Charlotte Woodworth, gender equality director at Business in the Community, said: “This research tells us some groups are having a significantly harder time than others when it comes to combining paid work and care.
“Women with caring responsibilities and carers from black, Asian, mixed race and other ethnically diverse backgrounds are being pushed down or out of the workforce as a result.
“Employers have the power to create working cultures that support all carers, regardless of race, gender or personal circumstances. Only then can we put up our hands and say that we have a truly inclusive workforce in the UK and employers must not stop reviewing, changing, and challenging their internal policies and practices until that happens.”
People from an ethnically diverse background are more likely than white colleagues to have caring responsibilities (41% compared with 34%), while a similar proportion of men and women consider themselves to be carers (34% and 37% respectively).
Children are the most common type of caring responsibility identified among the 5,444 people polled (72%), but 36% are responsible for an adult. Eight per cent are “sandwich” carers, meaning they have care responsibilities for both adults and children.
Asked about the work and care clashes they experience, women (52%) are more likely than men (42%) to say their day job has been interrupted by caring responsibilities. However, men are more likely than women to say they do not feel supported to balance childcare with paid work (22% versus15%).

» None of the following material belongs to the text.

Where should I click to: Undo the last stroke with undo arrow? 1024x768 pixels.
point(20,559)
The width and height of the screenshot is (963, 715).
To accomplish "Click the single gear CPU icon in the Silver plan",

Forty-six per cent of those polled say employers can help by having good working carers policies and practices to support working parents and 43% say they should support a good work-life balance.
The report recommends that employers should:
- consider caring the norm, not the exception
- tackle unequitable access to care by recognising this in the design, promotion and operation of policies aimed at working carers
- embed flexibility in their working models
- give working carers policies a “profile” and publish their full details on company websites
- champion equitable access to care support for both men and women, including equalising parental leave and introducing enhanced leave explicitly targeted at fathers and secondary carers
- foster a culture that supports men to care, by setting the tone from the top of the organisation, ensuring line managers are familiar with carers policies, and setting up carers networks.
It adds that the government should amend the shared parental leave system, particularly its reliance on the “maternal transfer mechanism” whereby mothers transfer some of their leave to fathers, in favour of dedicated support for new fathers and non-birthing parents. Employers should receive financial support to allow for this, it adds.
The government must also introduce the day-one right to request flexible working it has proposed, the report says, and employers should be required to publish parental, carer and flexible working policies on their websites, including their take-up rates.